**TASK BRIEF**
Gather every line in the data below that contains the word "dimensions", with case counting.

**INFORMATION SHOWN**
■ ■ ■ ■ ■

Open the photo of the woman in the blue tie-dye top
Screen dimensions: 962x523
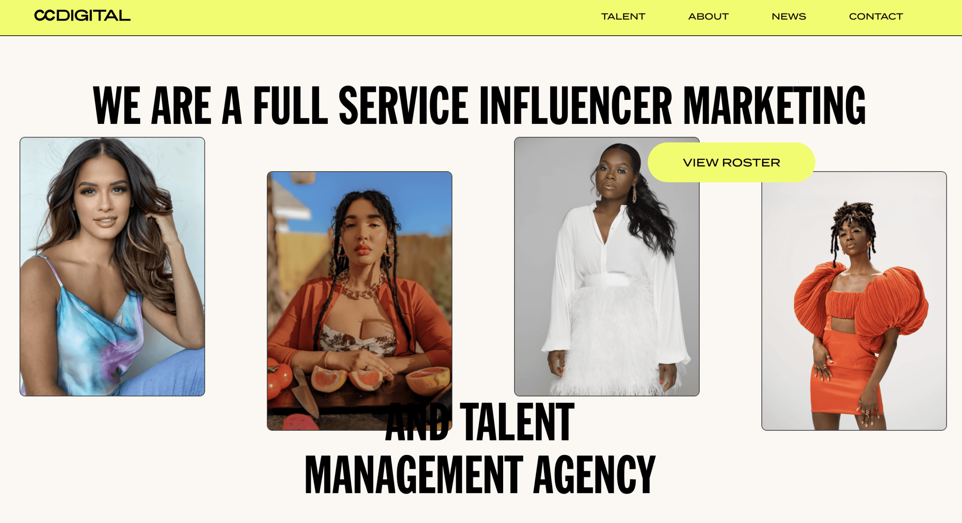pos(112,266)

■ ■ ■ ■ ■

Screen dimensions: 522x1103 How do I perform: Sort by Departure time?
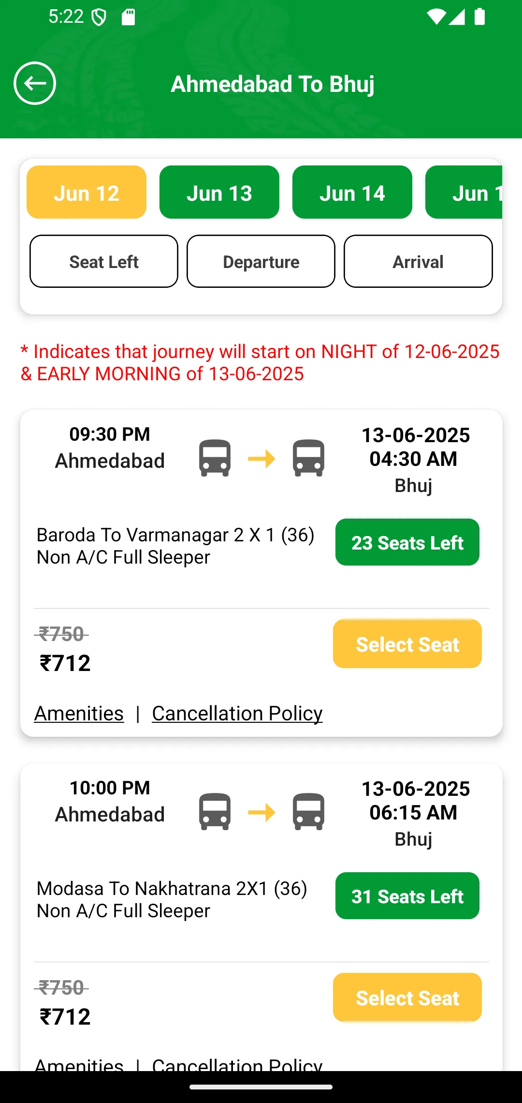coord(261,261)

■ ■ ■ ■ ■

**FULL OUTPUT**
Screen dimensions: 962x523
Screen dimensions: 522x1103 How do I perform: Sort by Departure time?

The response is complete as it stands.